For those readers unfamiliar with the term, food waste means "food that completes the food supply chain up to a final product, of good quality and fit for consumption, but still does not get consumed because it is discarded, whether or not after it is left to spoil."
The Italian law fights food waste in several ways.
"The new laws seek to make donating food easier by allowing businesses to record donations in a simple form every month," reports The Independent. "Sanctions for giving away food past its sell-by date have been removed, and business owners will pay less waste tax the more they donate."
Other countries on the continent have already adopted similar measures. France has taken Italy one step further, with a law that took effect earlier this year requiring restaurants to provide doggie bags to customers who ask for them.
As I detail at length in my forthcoming book, Biting the Hands that Feed Us: How Fewer, Smarter Laws Would Make Our Food System More Sustainable, food waste is an enormous problem that poses huge challenges.
We waste around forty percent of our food, I note. If the percentage of food we waste is surprising, then the actual waste figures are closer to staggering. For example, Americans wasted 133 billion pounds of food in 2010. Forty-million tons of food waste end up in America's landfills every year.
Government efforts to reduce this tide of food waste are increasingly common. They're often the subject of much fanfare.
Yet hidden behind many of these government campaigns to reduce food waste is the frequent cause of that food waste: other government regulations.
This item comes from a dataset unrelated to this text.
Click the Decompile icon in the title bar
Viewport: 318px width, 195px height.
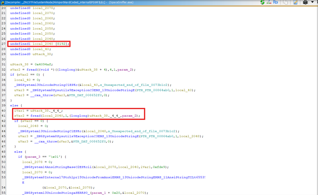point(2,2)
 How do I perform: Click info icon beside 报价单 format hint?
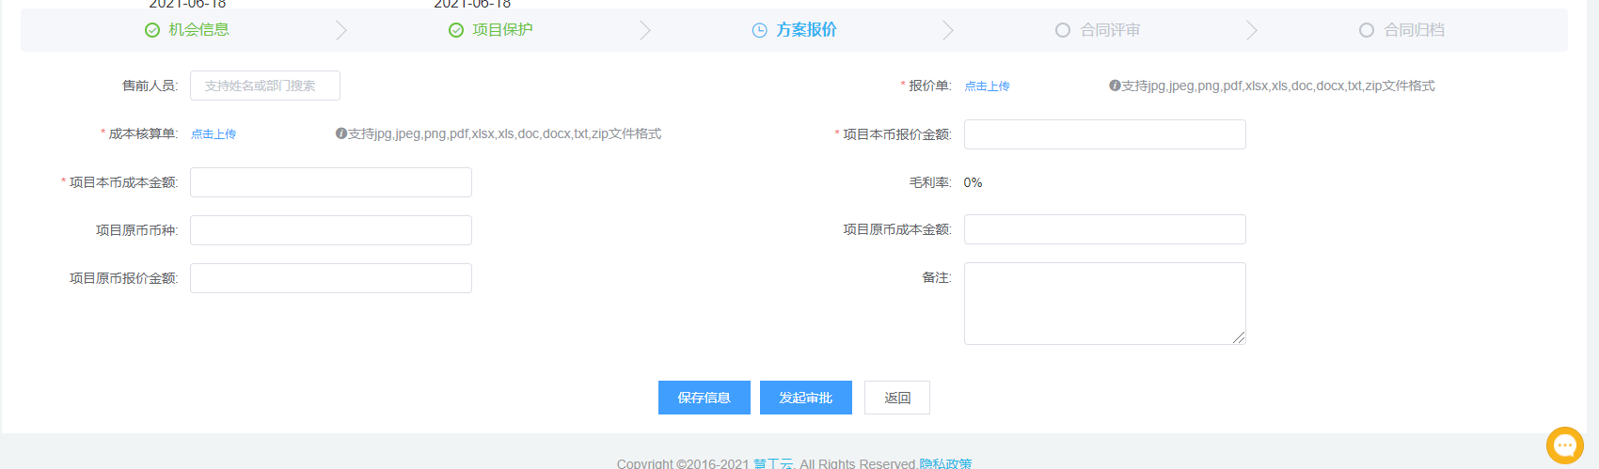pos(1115,86)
Much of our wasted food isn't due to the excesses or carelessness of individuals and food companies. Rather, it's often caused by idiotic and outrageous rules that force us to waste food.
Take the Italian example above. The causes of food waste cited by The Independent were: 1) complex government recordkeeping requirements; 2) rules barring food from being shared; and 3) high taxes.
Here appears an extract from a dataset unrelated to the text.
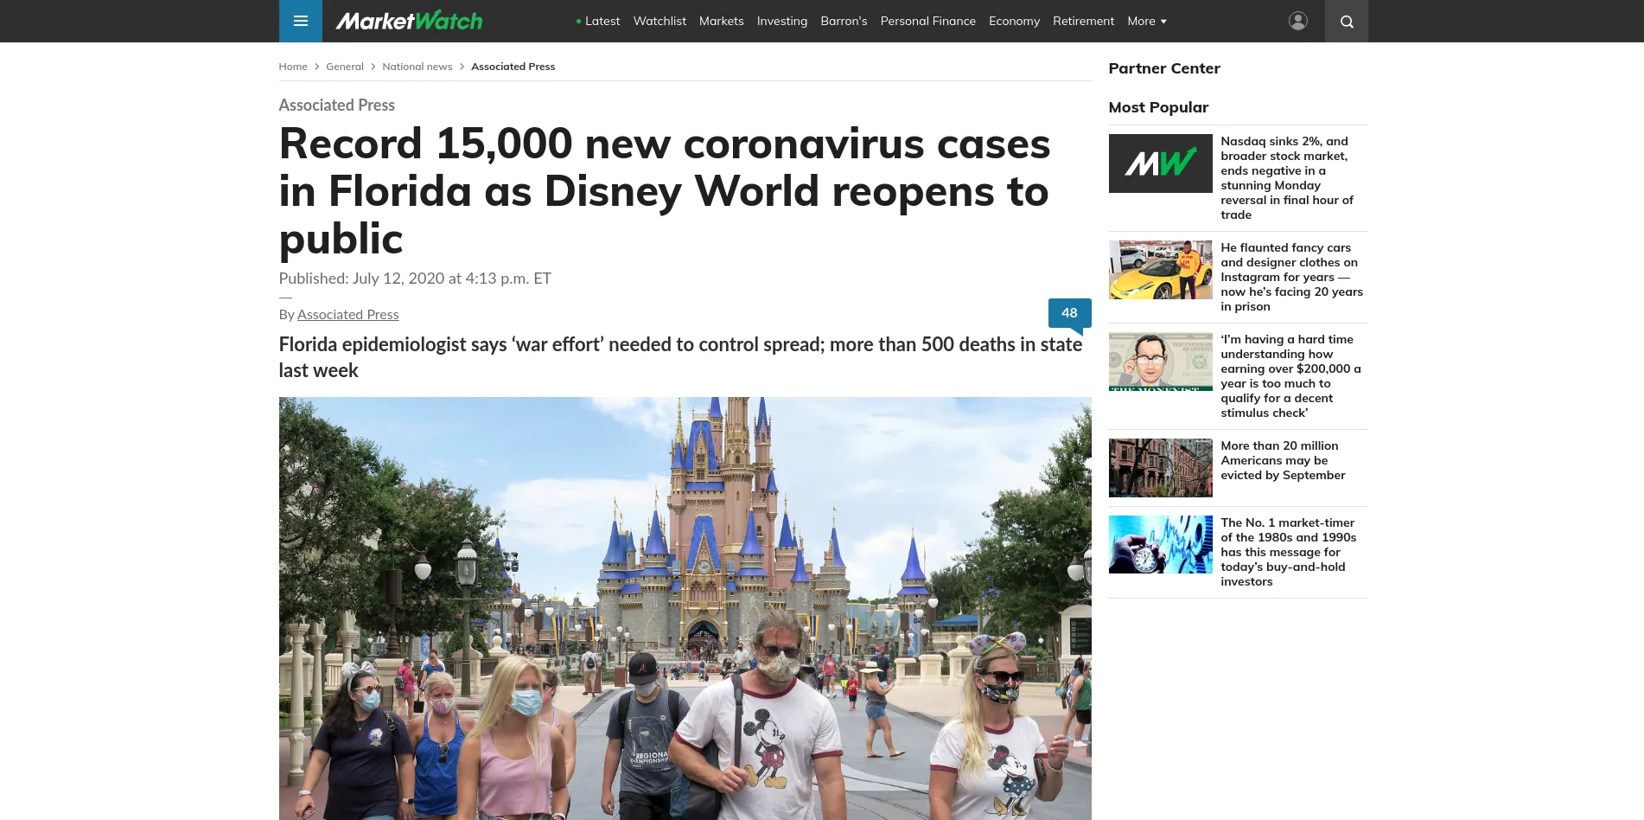Open the hamburger menu button
Screen dimensions: 1644x820
300,21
Italy didn't need more rules to reduce food waste. It needed fewer rules so that people could follow their natural inclinations both to reduce food waste and to share food with those in need.
The challenges posed by rules are hardly confined to Europe. Just last week, for example, I wrote about USDA rules that forced a farmer to throw out tons of cherries.
And it's not just national governments that promote food waste. In Oakland, Calif. last year—in an example that opens the chapter in Biting the Hands that Feed Us that details ways that rules often promote food waste—the city council adopted a series of new composting and recycling services that was billed as "a huge step" forward in the city's goal of eliminating food waste (and other waste). Instead, though, Oakland's rules did just the opposite.
Restaurants in Oakland that had been composting food waste found those services were now far more expensive under the city's new mandatory contract. They were thousands of dollars more expensive, in fact, than the costs to simply throw out their food waste, where they'd end up in the city landfill. One restaurateur who owned eateries in Oakland and elsewhere in the Bay Area said he pays nearly seven times as much for composting for his Oakland restaurant as he does for his San Francisco restaurant.
Mandatory rules. Perverse incentives. More food waste. Reducing food waste means we first need to rid ourselves of the rules that promote it in the first place.